(Dataset entries)
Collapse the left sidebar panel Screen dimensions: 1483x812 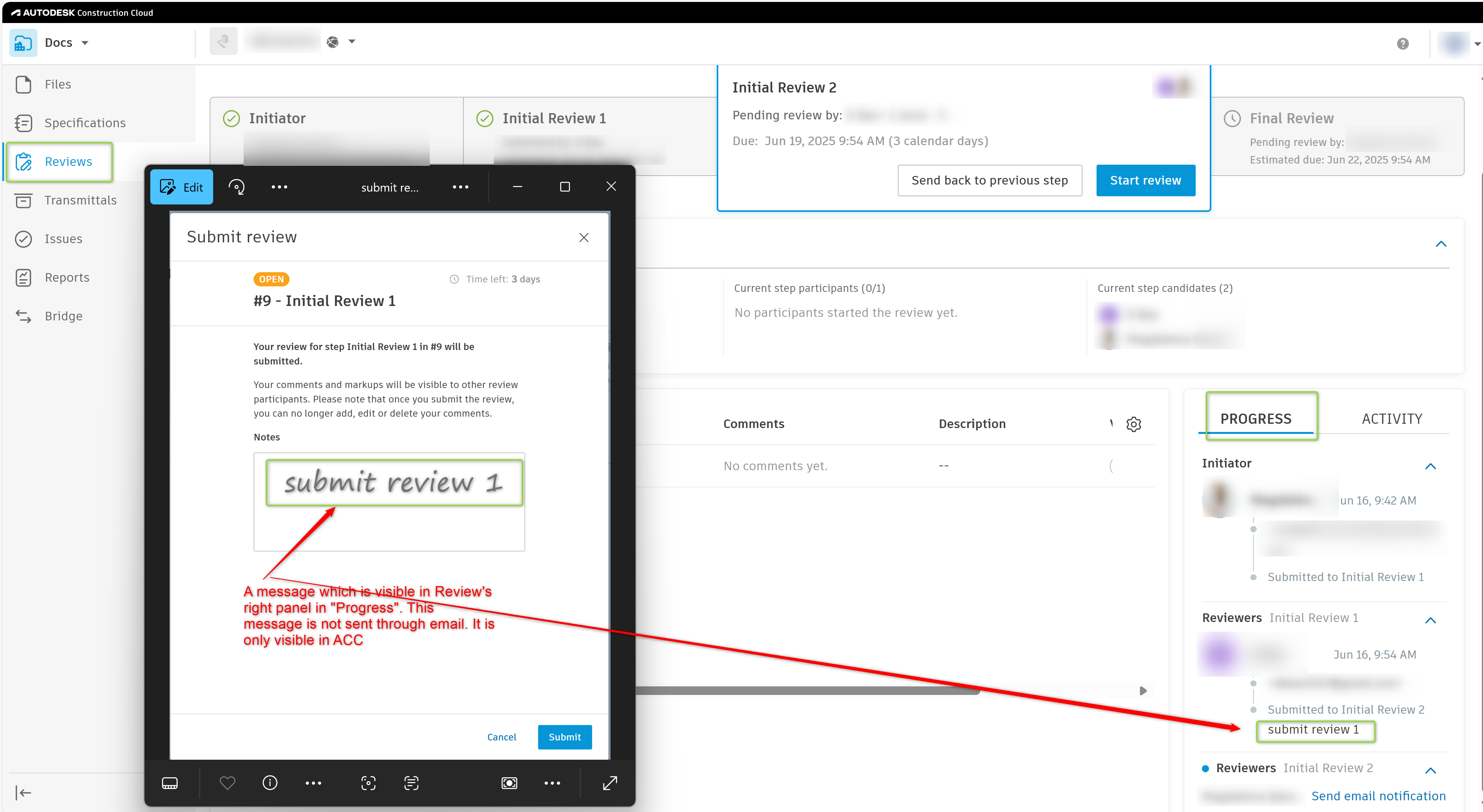click(x=23, y=792)
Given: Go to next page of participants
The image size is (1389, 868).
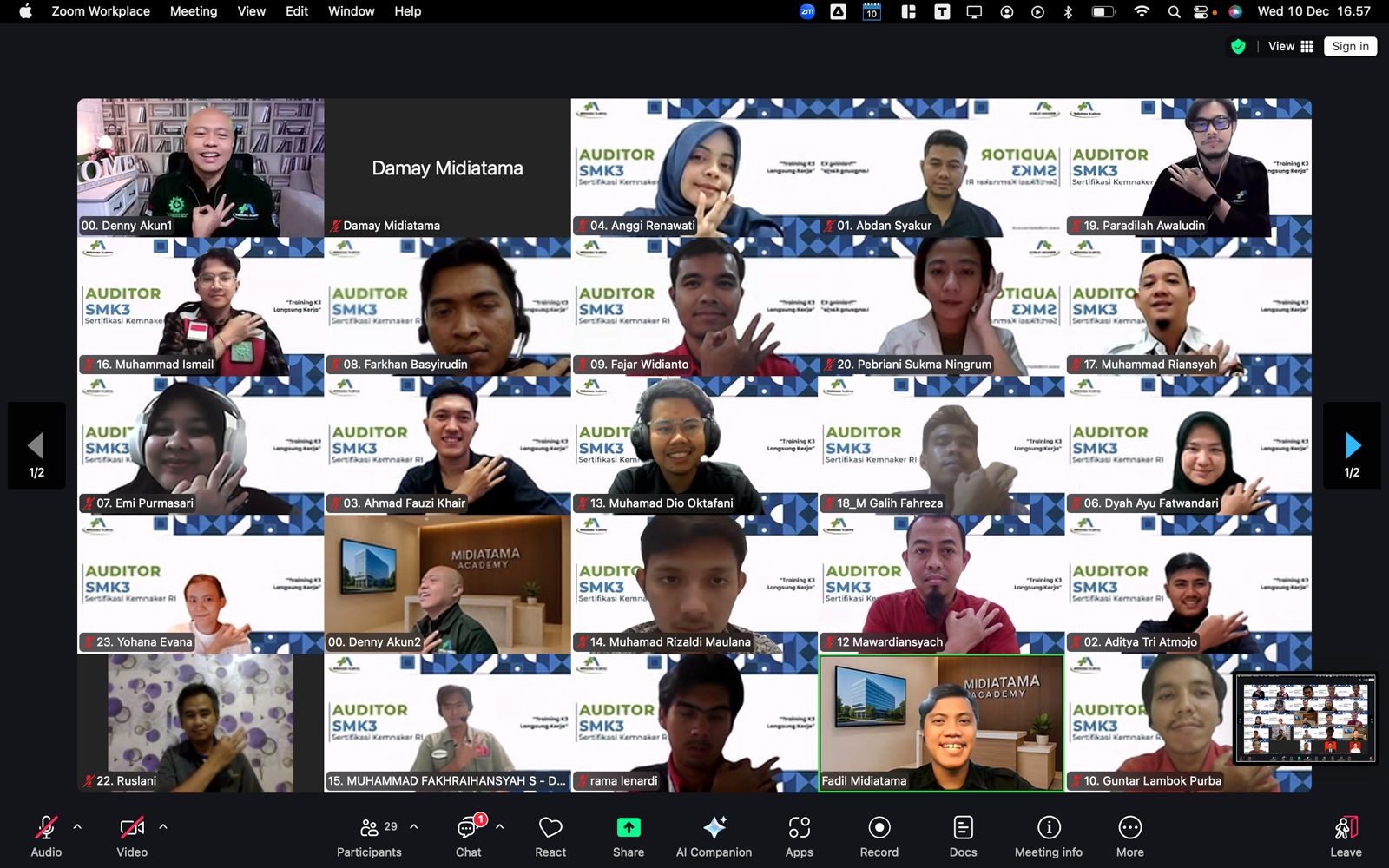Looking at the screenshot, I should click(1352, 446).
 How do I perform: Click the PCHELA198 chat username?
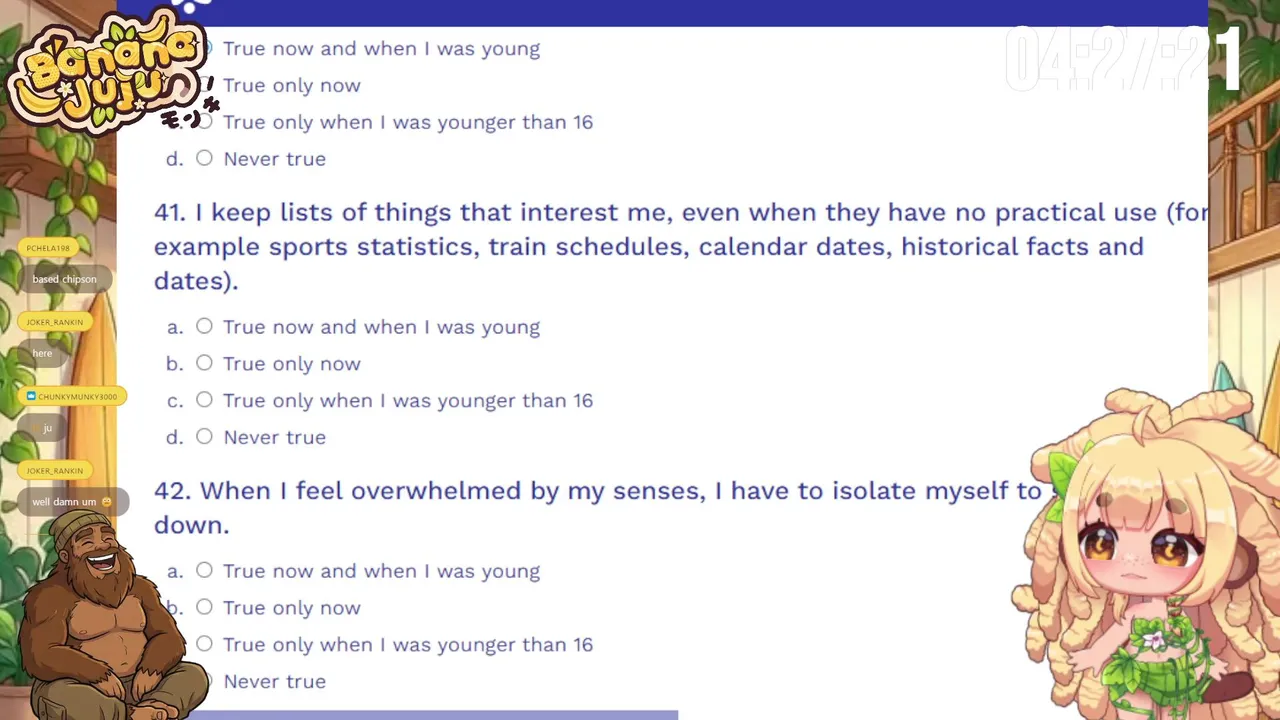click(x=48, y=248)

### Task details
Reproduce everything in the material from the line containing "How do I perform: Click" down to the end of the material, inclusive, and leave the pictures out of your answer.

### Problem solution
 How do I perform: Click the PCHELA198 chat username?
click(x=48, y=248)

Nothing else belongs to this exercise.